In colonial times BogotÁ won the reputation, if not the actual position, of “literary capital of South America.” Her speech is still the best Castilian of America, with little of that slovenliness of pronunciation so general from the Rio Grande southward. To this day the city has a considerable intellectual life, wider perhaps than it is deep. “Everyone” writes. He is a rare public man who has not published at least a handful of “versos” in his youth. Poets, writers, painters, and musical composers are more numerous than in many a far larger center of civilization. The placid isolation of life in BogotÁ, almost completely severed from the feverish distractions of the modern world, makes this natural. There is nothing else to do. Then, too, lack of opportunity to compare their work with that of a wider world no doubt gives the “literatos” of BogotÁ a self-complacency that might otherwise be slighter. The cheap local printing-presses pour out a constant flood of five-cent volumes of the local “poets,” those same “cachacos” and “filipichines” in frock-tailed coats who lean with such Parisian grace on their canes at the principal street corners. The youth who sees his smudged likeness appear on the tissue-paper cover of the weekly pamphlet seethes with ill-suppressed joy at his entrance into the glorious, if crowded, ranks of the “intelectuales.” It is chiefly a dilettante literature, rarely of material reward and of no visible connection with life. But a considerable stream of flowery verse, languidly melancholy in its temperament and not overburdened with deep thought, flows constantly, and the boiling down by time has left BogotÁ credited with a few works of genuine worth.

*Material shown:*
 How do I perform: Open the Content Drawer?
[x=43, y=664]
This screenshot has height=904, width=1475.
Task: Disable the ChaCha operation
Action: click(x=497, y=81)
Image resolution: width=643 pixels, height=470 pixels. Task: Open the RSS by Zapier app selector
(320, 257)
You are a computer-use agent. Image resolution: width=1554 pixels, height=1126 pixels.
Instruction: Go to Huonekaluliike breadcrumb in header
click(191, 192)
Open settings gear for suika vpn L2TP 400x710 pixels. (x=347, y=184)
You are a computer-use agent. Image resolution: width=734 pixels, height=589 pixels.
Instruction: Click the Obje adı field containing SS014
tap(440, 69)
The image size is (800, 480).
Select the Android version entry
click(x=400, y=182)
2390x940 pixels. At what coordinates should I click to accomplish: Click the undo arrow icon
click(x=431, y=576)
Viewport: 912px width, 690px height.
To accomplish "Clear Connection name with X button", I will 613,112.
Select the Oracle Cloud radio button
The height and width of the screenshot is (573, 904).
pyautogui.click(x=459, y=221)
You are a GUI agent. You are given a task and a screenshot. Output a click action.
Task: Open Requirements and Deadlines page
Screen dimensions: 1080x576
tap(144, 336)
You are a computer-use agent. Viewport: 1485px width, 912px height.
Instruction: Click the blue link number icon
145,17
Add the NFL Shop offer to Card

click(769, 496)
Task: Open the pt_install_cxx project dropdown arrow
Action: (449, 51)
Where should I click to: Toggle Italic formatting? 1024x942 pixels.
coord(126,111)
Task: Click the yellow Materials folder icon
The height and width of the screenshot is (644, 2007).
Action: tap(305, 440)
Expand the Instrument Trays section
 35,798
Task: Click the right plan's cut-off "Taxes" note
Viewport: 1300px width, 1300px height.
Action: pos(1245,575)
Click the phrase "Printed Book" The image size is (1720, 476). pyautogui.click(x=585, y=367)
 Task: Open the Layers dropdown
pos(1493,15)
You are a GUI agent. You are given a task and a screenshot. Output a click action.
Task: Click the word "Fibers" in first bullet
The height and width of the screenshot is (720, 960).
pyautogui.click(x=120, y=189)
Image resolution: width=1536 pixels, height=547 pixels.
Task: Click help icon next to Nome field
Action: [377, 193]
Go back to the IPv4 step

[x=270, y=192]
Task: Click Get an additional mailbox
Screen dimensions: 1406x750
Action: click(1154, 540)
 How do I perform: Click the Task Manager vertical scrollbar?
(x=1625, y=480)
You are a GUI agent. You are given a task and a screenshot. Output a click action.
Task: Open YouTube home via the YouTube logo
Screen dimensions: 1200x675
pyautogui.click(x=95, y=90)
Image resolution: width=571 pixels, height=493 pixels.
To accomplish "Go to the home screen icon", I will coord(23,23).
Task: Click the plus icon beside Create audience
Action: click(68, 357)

*Work item A:* Name every Spanish word that the passage about literary life in Bogotá sets in quotation marks.
*Work item B:* Summarize the passage about literary life in Bogotá in two sentences.
*Work item C:* Carry on the passage about literary life in Bogotá, beginning after its final sentence.

*Result A:* versos, literatos, cachacos, filipichines, intelectuales

*Result B:* Bogotá, once reputed the literary capital of South America and still known for the best Castilian of America, has a wide intellectual life in which nearly everyone writes, a state the text attributes to the city's isolation from the modern world. Cheap local presses pour out a steady flood of mostly dilettante, melancholy verse, yet time has left the city credited with a few works of genuine worth.

*Result C:*
A chola, or half-Indian girl of BogotÁ, backed by an outcast of the “gente decente” class

A street of BogotÁ. The line of flaggings in the center is for the use of Indians and four-footed burden-bearers

A lecture was given one evening at the Jurisprudence Club on the momentous subject of “The Necessity of a Legal Revolution in Colombia.” Hays reneged at the last moment, but I accepted the invitation issued to the “general public.” I was the only foreigner among the hundred present, yet no American audience could have been more universally white of complexion. Indeed, the gathering was strikingly like a similar one in our own country—on a March evening when the furnace had broken down or the janitor gone on strike. All wore overcoats and kept constantly bundled up. The solemn whispering of the audience as it gathered, the unattractiveness of the women, all of whom had long since left youth behind, the staid mien of the men in their frock coats, gave the scene the atmosphere of a meeting of “highbrows” in a corner of far-away New England. But there was superimposed a pompous solemnity and a funereal tone peculiar to the Latin-American, to a race that lays more stress on the correctness of its manner than the weight of its matter. A misstatement or a palpably erroneous fact or conclusion, one felt, might pass muster, but not a slip in the “urbanities” of society or the incorrect knotting of a cravat.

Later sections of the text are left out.